The River People - Page 3 of 6

"At last mother and father bound two drift-logs together with willow withes. We all helped, as none of us ever think of being idle. Upon the logs we made a rude nest, and here we all slept and ate as we floated down the stream.

"After several days we came to a heavily timbered bottom where there was a very large fallen tree. The roots held firmly to the bank and projected over the water. We all let go of our raft and climbed upon it; there were bushy branches at the top. We trimmed the trunk of the tree leading to dry land and built a temporary nest upon the bushy top, until the water should go down and we could find a good place to build. Mother and father went down the stream the next night to explore for a new home, and I was left in the nest with two brothers. We, too, explored the shores and little inlets near us, but we all came back to the nest that morning except mother and father. I have never seen them from that day to this.

“I and my two brothers slept together in the warm nest. All at once I felt a slight jar. I opened my eyes, and there lay upon the trunk of our tree a fierce Igmu, ready to fish us out with his strong arm and hooked claws.

' Kerchunk ! I dropped into the deep stream to save my life. I swam a little way, and then came to the surface and peeped back. Ah, I saw him seize and violently dash one of my brothers against the tree, but the other I did not see. Perhaps he did as I did to save himself.

" I went down the Bad River until I came to the Big Muddy. Ice was floating in huge cakes upon the brown flood. I wanted to go, too, for I had heard of a country far to the sunrise of the great river.

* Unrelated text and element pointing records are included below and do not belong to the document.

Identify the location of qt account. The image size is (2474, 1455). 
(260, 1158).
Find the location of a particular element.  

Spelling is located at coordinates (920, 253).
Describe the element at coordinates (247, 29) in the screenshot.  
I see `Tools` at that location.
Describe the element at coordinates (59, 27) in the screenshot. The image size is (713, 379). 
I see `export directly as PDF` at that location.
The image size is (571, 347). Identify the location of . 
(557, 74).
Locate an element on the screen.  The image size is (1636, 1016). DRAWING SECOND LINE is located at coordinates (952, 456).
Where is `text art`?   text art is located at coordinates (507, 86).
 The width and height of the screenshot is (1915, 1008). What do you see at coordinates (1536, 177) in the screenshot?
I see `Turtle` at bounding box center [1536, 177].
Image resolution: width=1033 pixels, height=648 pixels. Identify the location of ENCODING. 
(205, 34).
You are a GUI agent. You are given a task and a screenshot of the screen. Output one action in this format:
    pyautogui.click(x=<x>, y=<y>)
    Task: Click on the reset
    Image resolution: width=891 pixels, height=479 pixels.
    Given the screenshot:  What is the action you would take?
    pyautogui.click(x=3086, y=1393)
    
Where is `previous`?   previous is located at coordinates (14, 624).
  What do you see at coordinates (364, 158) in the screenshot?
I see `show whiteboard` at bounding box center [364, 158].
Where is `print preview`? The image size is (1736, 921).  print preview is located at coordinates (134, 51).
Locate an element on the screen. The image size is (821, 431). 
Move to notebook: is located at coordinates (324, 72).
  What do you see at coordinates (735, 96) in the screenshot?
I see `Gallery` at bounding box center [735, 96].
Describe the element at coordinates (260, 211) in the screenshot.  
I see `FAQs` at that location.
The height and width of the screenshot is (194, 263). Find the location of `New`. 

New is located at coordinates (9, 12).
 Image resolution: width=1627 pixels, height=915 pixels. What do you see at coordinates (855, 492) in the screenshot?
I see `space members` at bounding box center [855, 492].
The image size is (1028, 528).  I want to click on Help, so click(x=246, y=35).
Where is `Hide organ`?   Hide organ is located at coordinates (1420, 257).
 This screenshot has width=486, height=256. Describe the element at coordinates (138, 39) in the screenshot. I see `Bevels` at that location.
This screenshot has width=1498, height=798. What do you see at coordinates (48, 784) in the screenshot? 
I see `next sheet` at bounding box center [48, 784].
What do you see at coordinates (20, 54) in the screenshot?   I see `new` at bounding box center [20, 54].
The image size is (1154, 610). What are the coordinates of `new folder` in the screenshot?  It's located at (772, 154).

I climbed upon a floating ice-cake, and I moved on down the Muddy Water.

' I kept a close watch on the shores, hoping to see father and mother, but I saw no sign of them. I passed several islands, but the shores were loose sand. It was not the kind of soil in which our people build, so I did not stop, although there were fine tall cotton woods and all the kinds of trees that we eat. Besides, I did not care to go to shore or up the mouths of any of the creeks unless I should discover signs of our tribe. It was the first time in my life that I had ever been alone.

" So I kept on my ice-boat until I was out of food, and then I stopped at an island. I swam near the shore to find a good landing, and when I reached the bank I saw the foot- prints of a beaver man. My heart beat hard, and I could hardly believe my eyes. Some one had cut down a fresh sapling, and as I ate of the delicious bark and twigs I was watching for him every moment. But he did not come.

' Then I went back to the water's edge to study the trail and see where he went. I found to my disappointment that he had gone back to the water. As my mother had taught me every beaver sign, I knew he was a traveller, come to take food, as I was. Hoping to overtake him, I hurried back to another floating cake of ice, and again I found myself going down the big stream.

' When I came in sight of another island, I watched carefully and saw some one moving on the shore. I was not hungry then, but I landed and began to nibble a twig at the water's edge. Presently I saw a beautiful young man coming toward me with a fine sapling in his mouth. I think I never saw a nicer looking beaver man than Kamdoka! He, too, was so glad to see me, and brought me the sapling to eat.

' We were soon so devoted and absorbed in each other that we forgot all about our journey. Kamdoka proposed that we should never leave one another, and I agreed. He at once built a rude house right under a high bank, where a tree had fallen over the water and its roots still held firm. On each side he planted double rows of sticks, and plastered the whole with mud. The narrow door was concealed by the tree-trunk, and led directly into the water. This was our first home. It was only for a few days, for we soon discovered that we could not live there.